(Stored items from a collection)
==============================

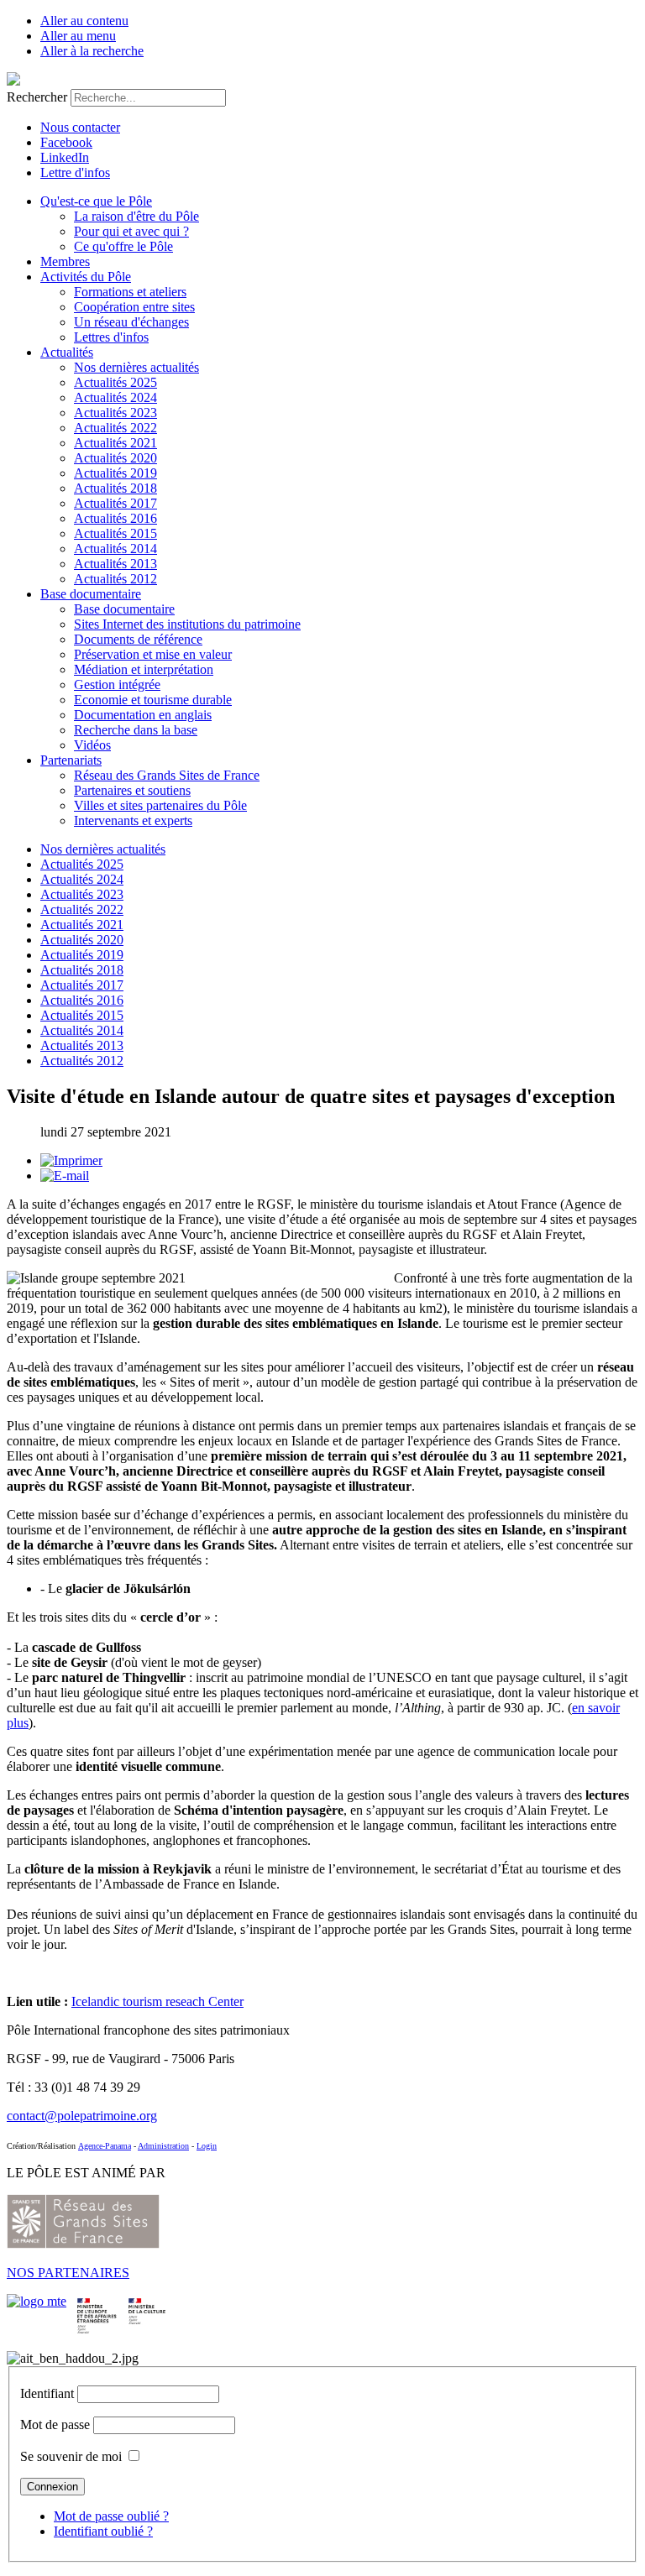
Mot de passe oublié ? (111, 2516)
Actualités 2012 (115, 579)
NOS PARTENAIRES (68, 2272)
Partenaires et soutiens (132, 790)
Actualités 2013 (115, 563)
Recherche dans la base (135, 730)
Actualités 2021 (115, 443)
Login (207, 2145)
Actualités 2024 (115, 397)
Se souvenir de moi (71, 2456)
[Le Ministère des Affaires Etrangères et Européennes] (147, 2301)
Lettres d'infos (111, 337)
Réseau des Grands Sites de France (167, 775)
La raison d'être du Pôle (136, 216)
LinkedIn (64, 157)
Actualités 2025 (115, 382)
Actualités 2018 (115, 488)
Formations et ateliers (130, 292)
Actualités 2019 (115, 473)
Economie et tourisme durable (153, 699)
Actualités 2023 (115, 412)
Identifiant (47, 2393)
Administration (163, 2145)
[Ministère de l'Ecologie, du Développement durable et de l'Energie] (36, 2301)
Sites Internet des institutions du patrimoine (187, 624)
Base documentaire (90, 594)
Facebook (66, 142)
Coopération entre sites (134, 307)
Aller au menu (78, 36)
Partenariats (71, 760)
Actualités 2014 (115, 548)
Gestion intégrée (117, 684)
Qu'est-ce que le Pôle (96, 201)
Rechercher (37, 97)
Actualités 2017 (115, 503)
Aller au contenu (84, 20)
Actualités (66, 352)
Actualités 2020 (115, 458)
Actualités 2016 (115, 518)
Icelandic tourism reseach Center (157, 2001)
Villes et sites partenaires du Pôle (160, 805)
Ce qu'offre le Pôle (123, 246)
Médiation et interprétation (143, 669)
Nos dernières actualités (136, 367)
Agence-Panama (104, 2145)
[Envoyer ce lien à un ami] (64, 1175)
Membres (65, 261)
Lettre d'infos (75, 172)
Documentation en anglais (143, 715)
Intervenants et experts (133, 820)
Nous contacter (80, 127)
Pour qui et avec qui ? (131, 231)
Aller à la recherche (92, 51)
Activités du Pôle (85, 276)
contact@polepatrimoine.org (82, 2115)
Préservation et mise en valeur (153, 654)
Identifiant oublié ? (103, 2531)
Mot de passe (55, 2424)
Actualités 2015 (115, 533)
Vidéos (92, 745)
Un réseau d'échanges (131, 322)
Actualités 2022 (115, 428)
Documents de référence (138, 639)
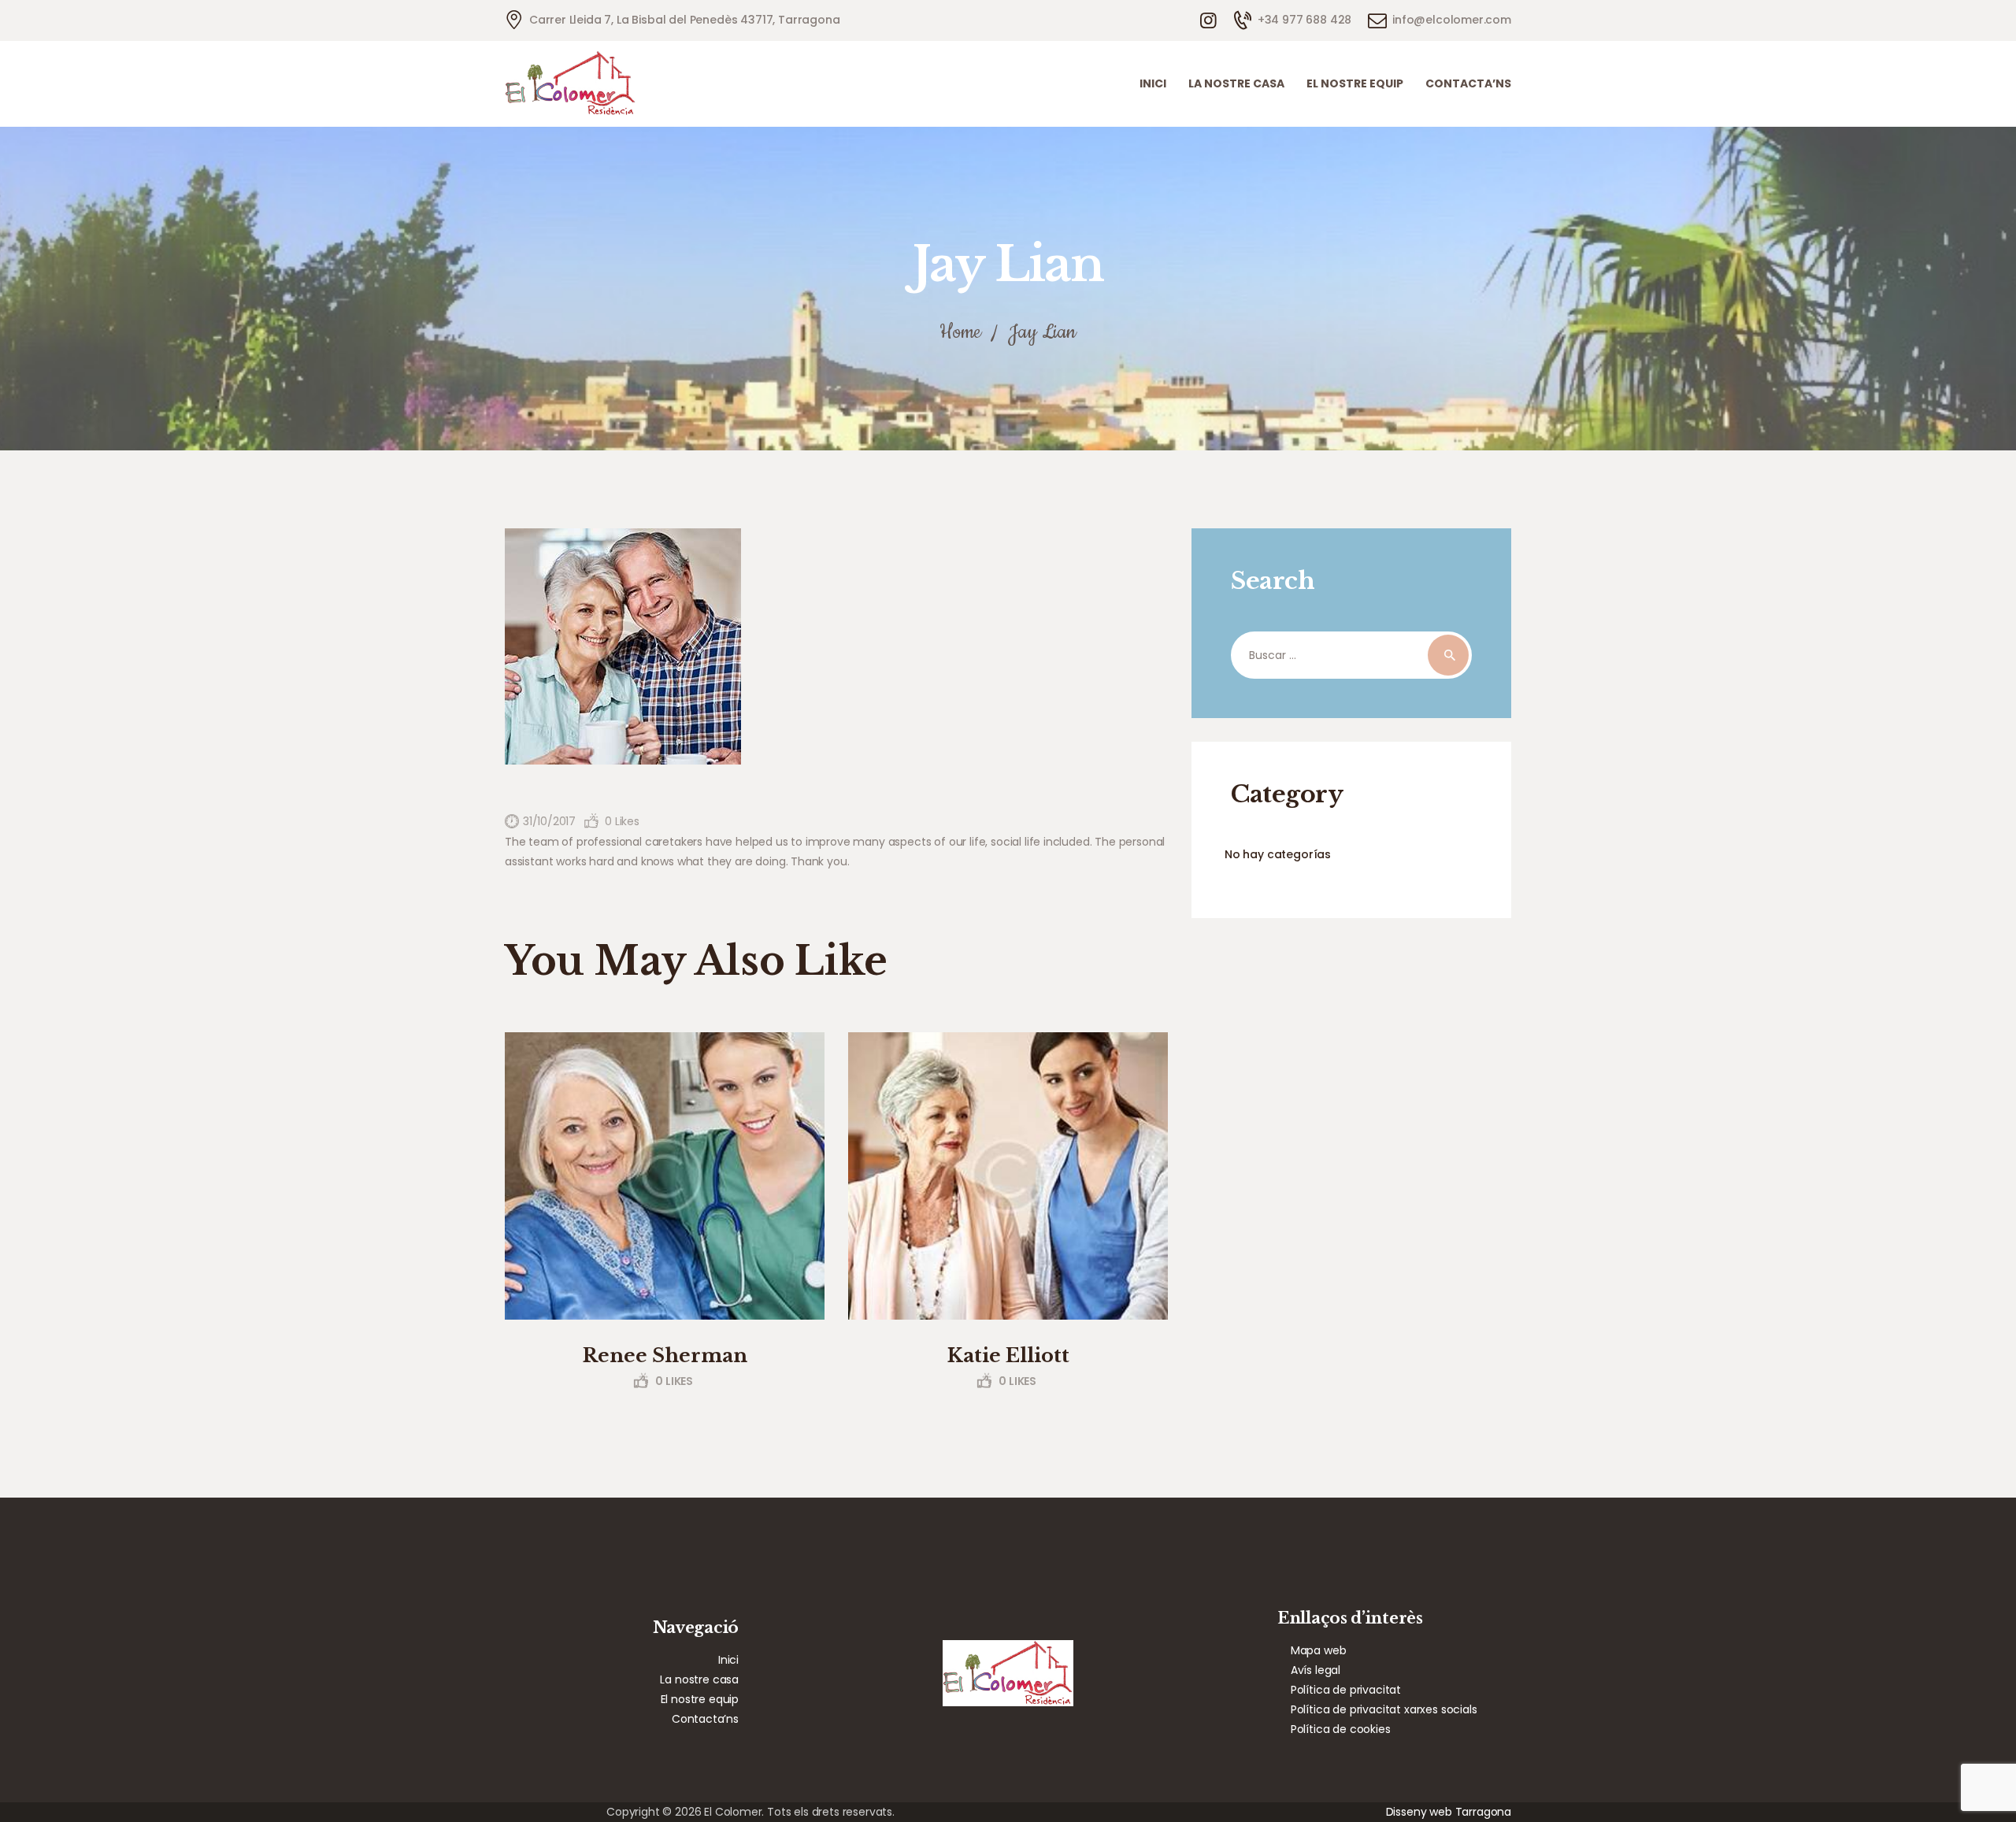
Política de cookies (1341, 1729)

==============================

> [Assignment]: Copy out the entries above in full and exactly, skipping every picture.

> [Response area]:
Mot de passe oublié ? (111, 2516)
Actualités 2012 (115, 579)
NOS PARTENAIRES (68, 2272)
Partenaires et soutiens (132, 790)
Actualités 2013 (115, 563)
Recherche dans la base (135, 730)
Actualités 2021 (115, 443)
Login (207, 2145)
Actualités 2024 (115, 397)
Se souvenir de moi (71, 2456)
[Le Ministère des Affaires Etrangères et Européennes] (147, 2301)
Lettres d'infos (111, 337)
Réseau des Grands Sites de France (167, 775)
La raison d'être du Pôle (136, 216)
LinkedIn (64, 157)
Actualités 2025 (115, 382)
Actualités 2018 (115, 488)
Formations et ateliers (130, 292)
Actualités 2019 (115, 473)
Economie et tourisme durable (153, 699)
Actualités 2023 (115, 412)
Identifiant (47, 2393)
Administration (163, 2145)
[Ministère de l'Ecologie, du Développement durable et de l'Energie] (36, 2301)
Sites Internet des institutions du patrimoine (187, 624)
Base documentaire (90, 594)
Facebook (66, 142)
Coopération entre sites (134, 307)
Aller au menu (78, 36)
Partenariats (71, 760)
Actualités 2014 (115, 548)
Gestion intégrée (117, 684)
Qu'est-ce que le Pôle (96, 201)
Rechercher (37, 97)
Actualités 2017 (115, 503)
Aller au contenu (84, 20)
Actualités (66, 352)
Actualités 2020 (115, 458)
Actualités 2016 (115, 518)
Icelandic tourism reseach Center (157, 2001)
Villes et sites partenaires du Pôle (160, 805)
Ce qu'offre le Pôle (123, 246)
Médiation et interprétation (143, 669)
Nos dernières actualités (136, 367)
Agence-Panama (104, 2145)
[Envoyer ce lien à un ami] (64, 1175)
Membres (65, 261)
Lettre d'infos (75, 172)
Documentation en anglais (143, 715)
Intervenants et experts (133, 820)
Nous contacter (80, 127)
Pour qui et avec qui ? (131, 231)
Aller à la recherche (92, 51)
Activités du Pôle (85, 276)
contact@polepatrimoine.org (82, 2115)
Préservation et mise en valeur (153, 654)
Identifiant oublié ? (103, 2531)
Mot de passe (55, 2424)
Actualités 2015 (115, 533)
Vidéos (92, 745)
Un réseau d'échanges (131, 322)
Actualités 2022 (115, 428)
Documents de référence (138, 639)
Política de cookies (1341, 1729)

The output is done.